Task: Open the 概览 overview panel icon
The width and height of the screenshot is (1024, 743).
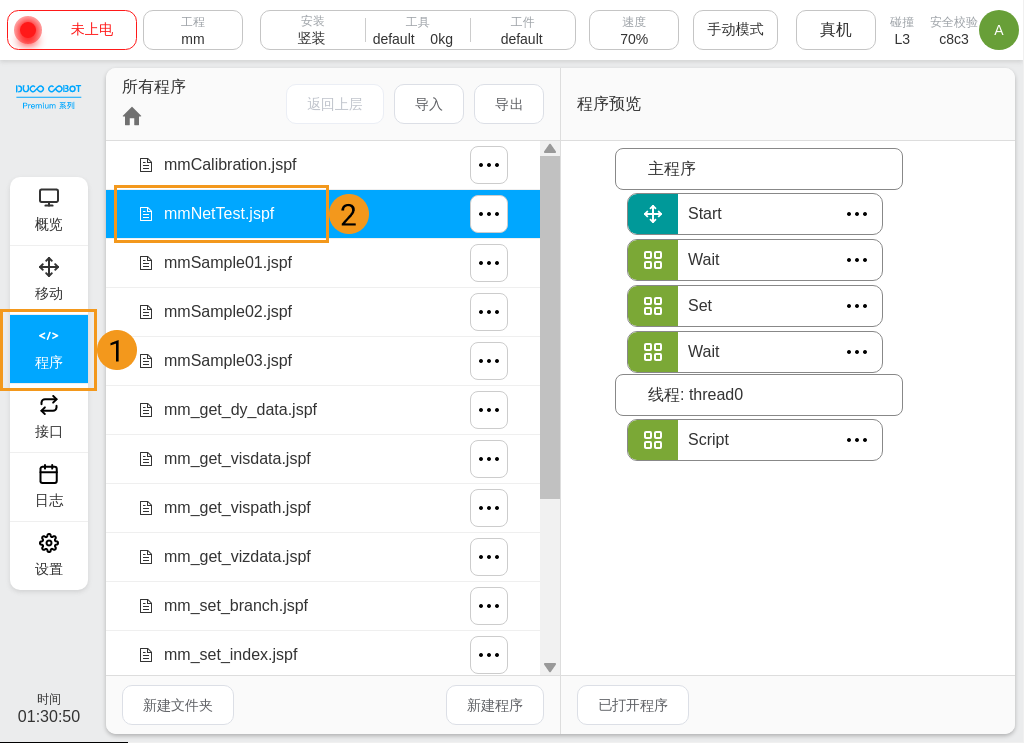Action: coord(48,210)

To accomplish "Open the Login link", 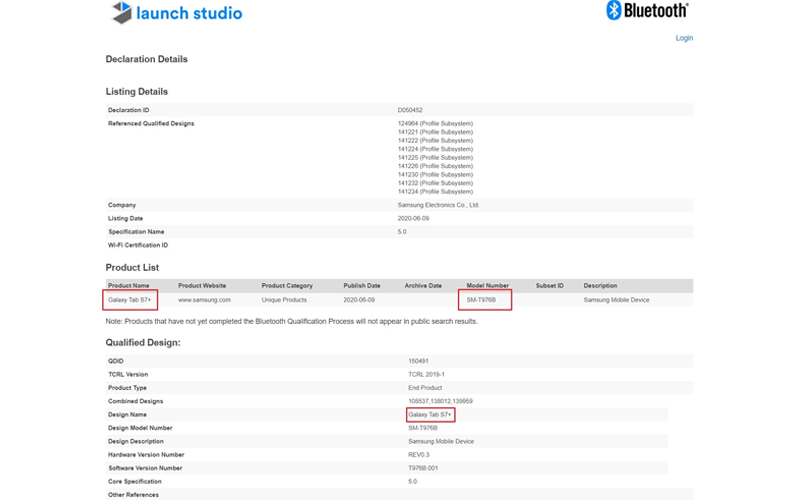I will [x=684, y=38].
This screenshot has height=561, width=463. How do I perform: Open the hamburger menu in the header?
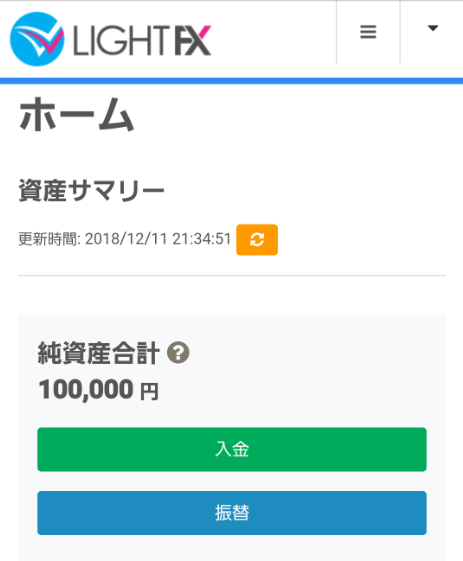pos(368,32)

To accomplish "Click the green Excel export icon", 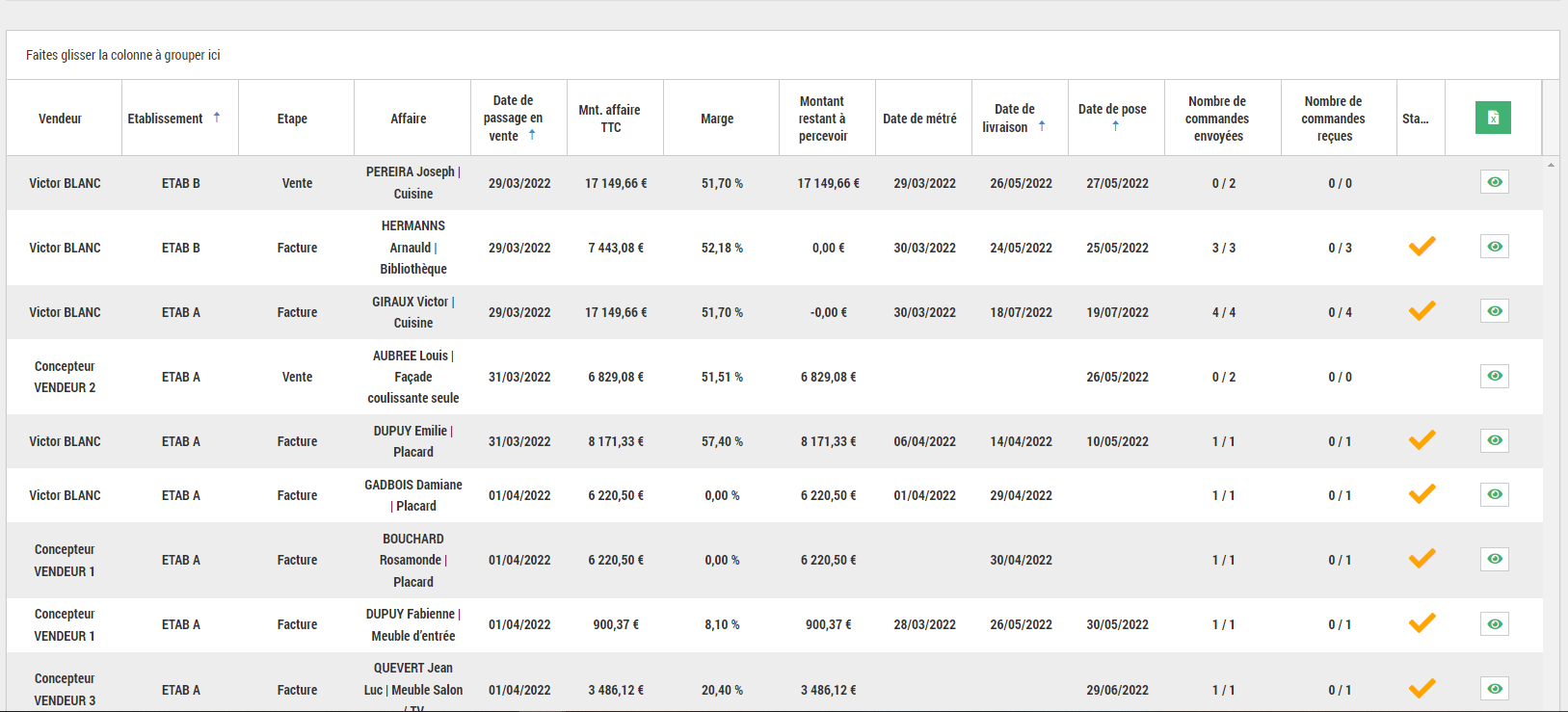I will (1493, 118).
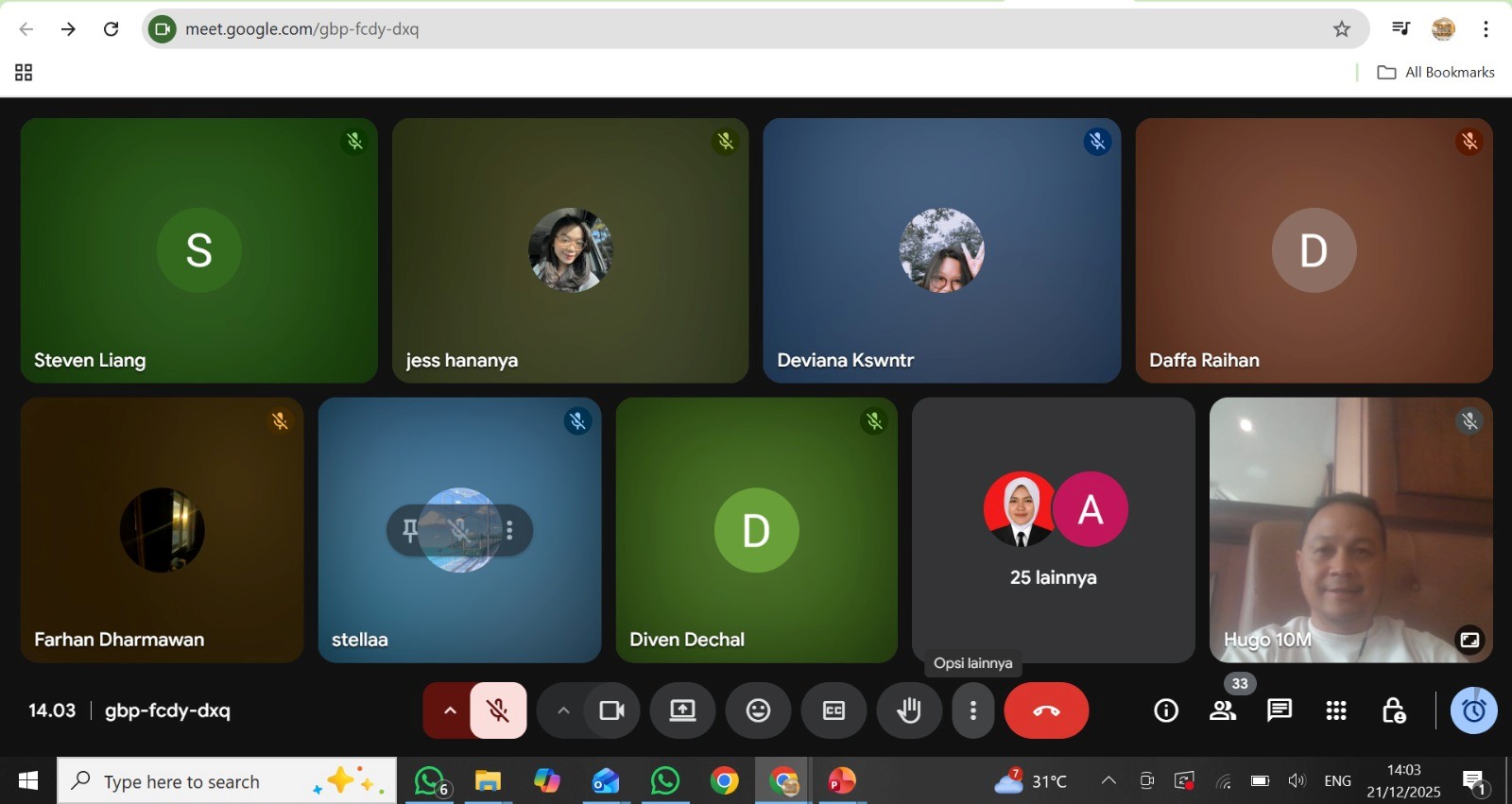Screen dimensions: 1512x804
Task: Toggle the camera on or off
Action: [x=611, y=710]
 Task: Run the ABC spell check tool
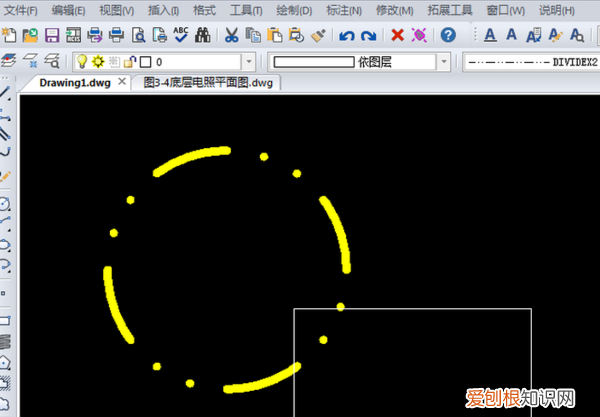[x=181, y=34]
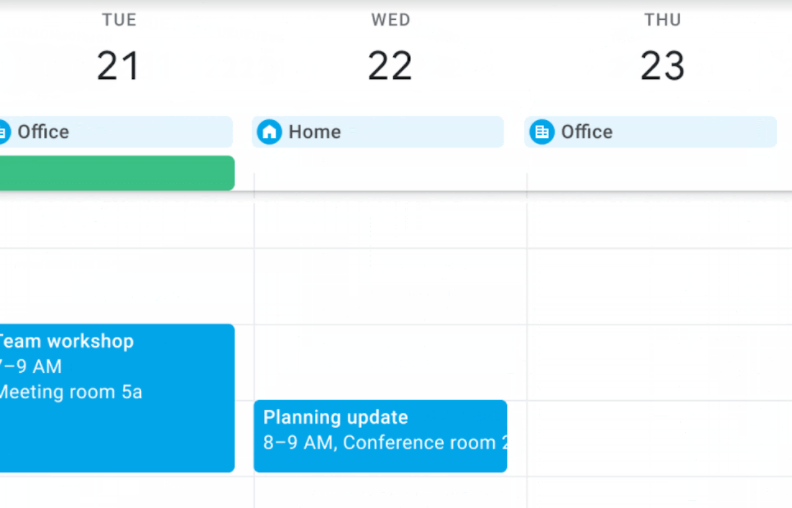Click the empty 6 AM slot on Wednesday
792x508 pixels.
[x=390, y=286]
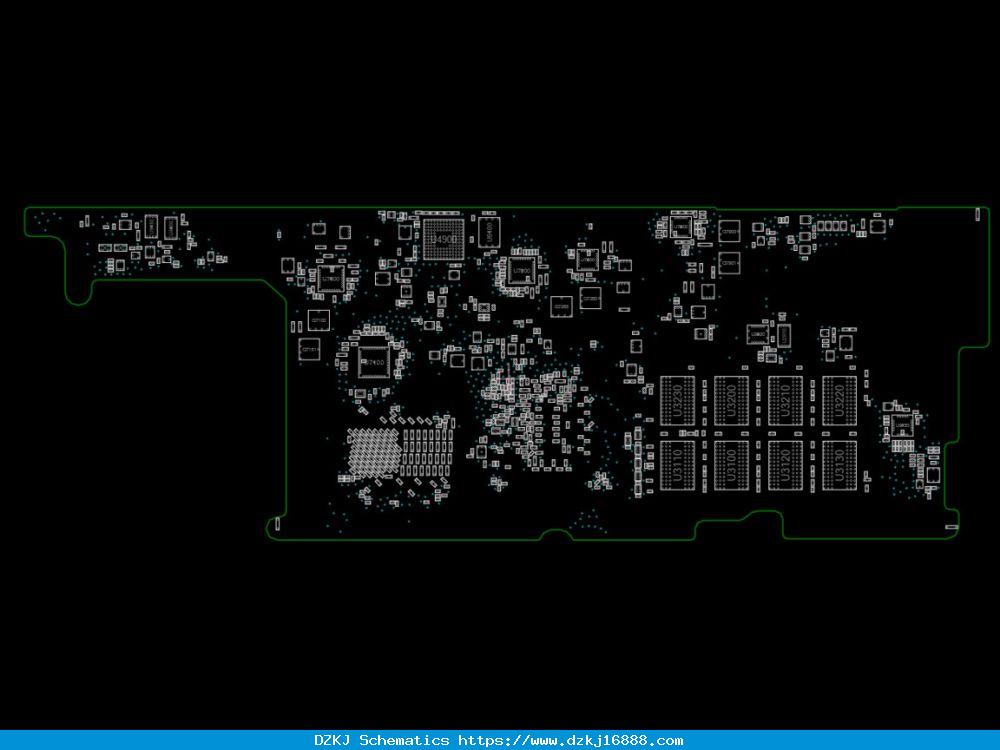
Task: Click on component U3100
Action: pos(732,466)
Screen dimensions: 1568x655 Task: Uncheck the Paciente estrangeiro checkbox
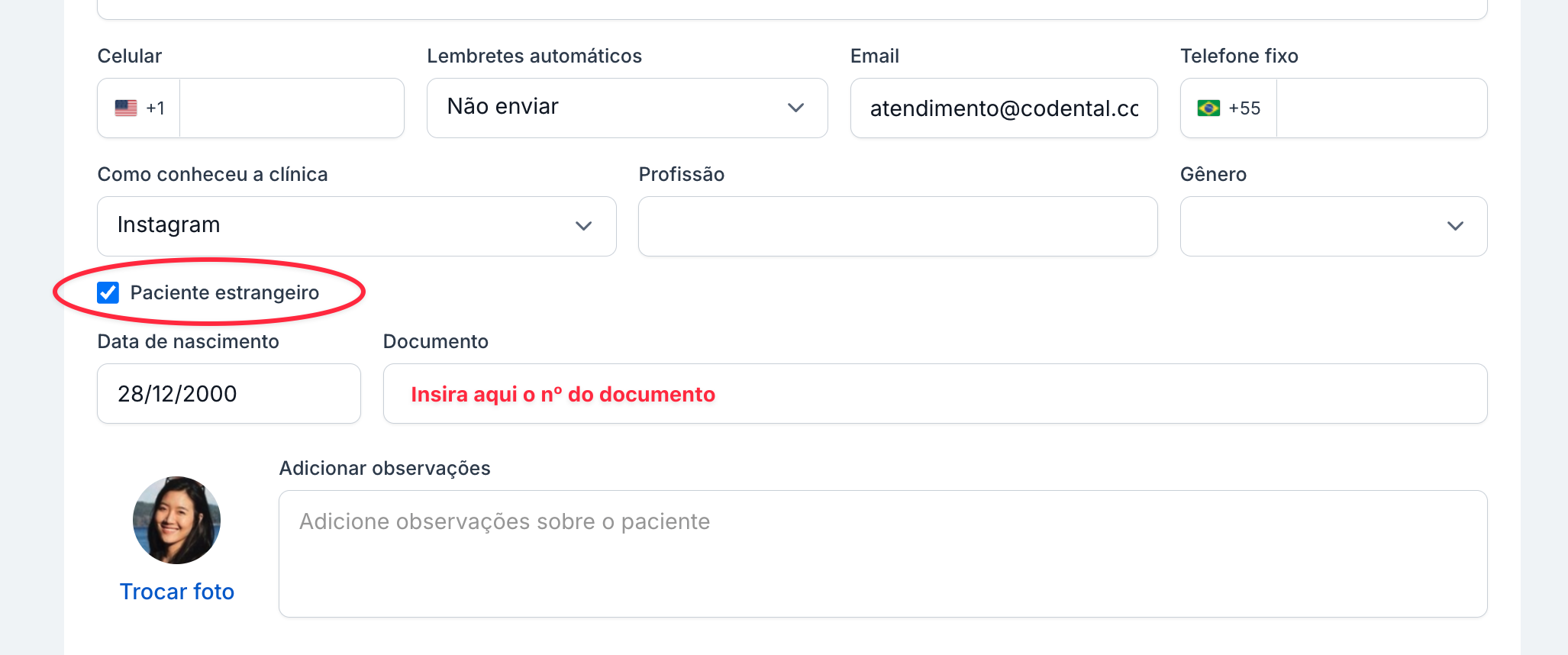tap(108, 292)
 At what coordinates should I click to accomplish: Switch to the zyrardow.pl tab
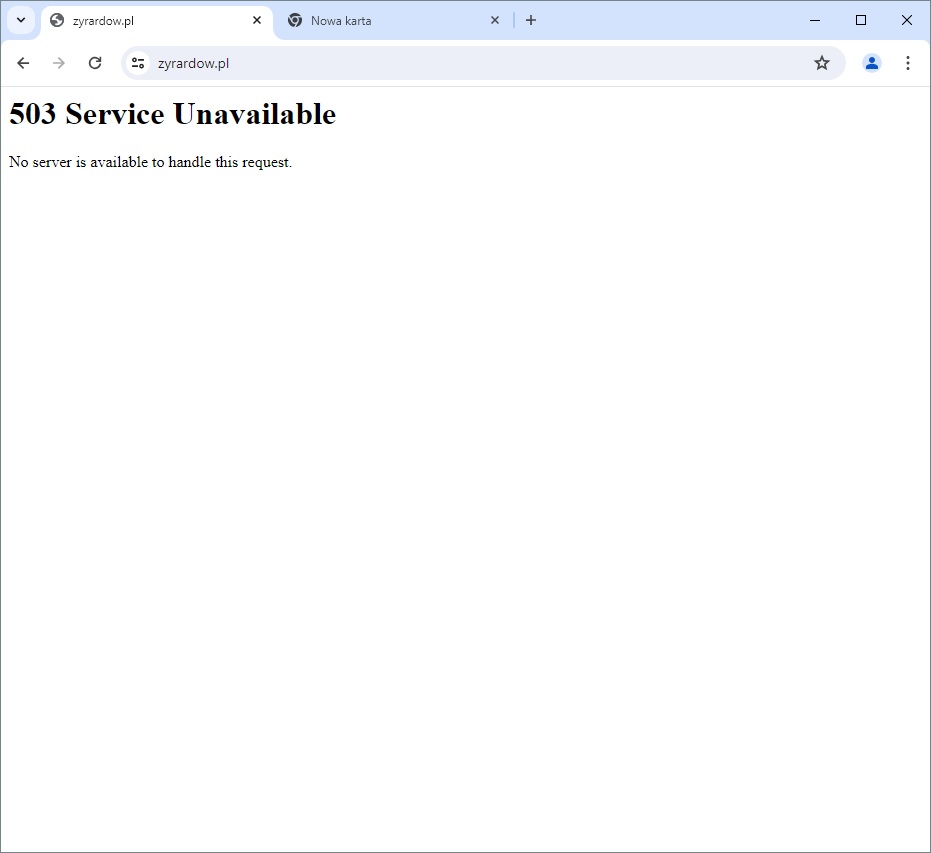150,21
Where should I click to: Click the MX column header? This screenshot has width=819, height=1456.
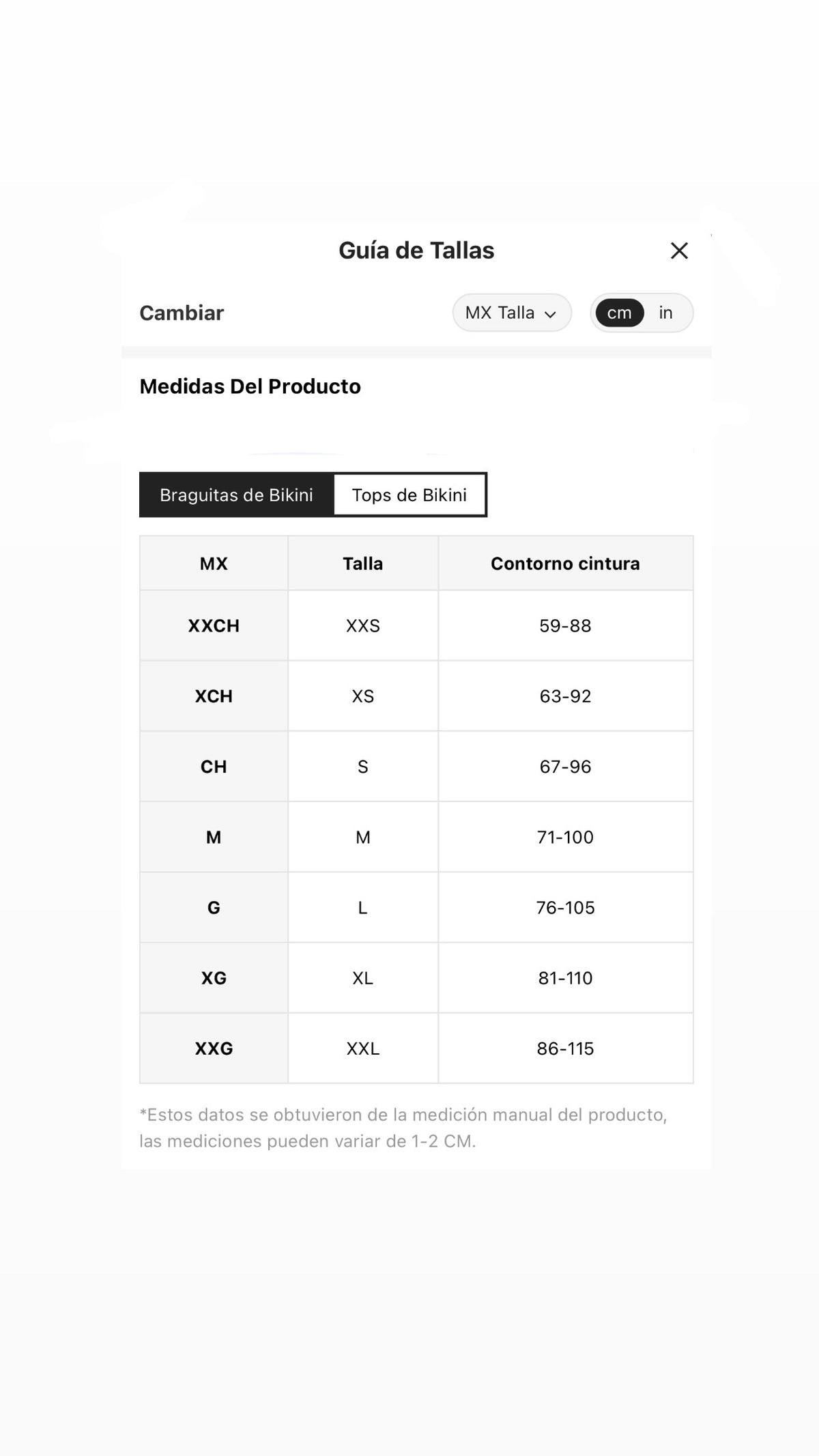pyautogui.click(x=214, y=564)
——
Your instructions
Your answer must be the lines from the one containing "Screen dimensions: 1568x655" through the last line of the listing above, restated word for word, with no pictures.

Final answer
Screen dimensions: 1568x655 Task: Uncheck the Paciente estrangeiro checkbox
tap(108, 292)
 At what coordinates should I click to accomplish: Switch to the zyrardow.pl tab
150,21
Where should I click to: Click the MX column header? This screenshot has width=819, height=1456.
pyautogui.click(x=214, y=564)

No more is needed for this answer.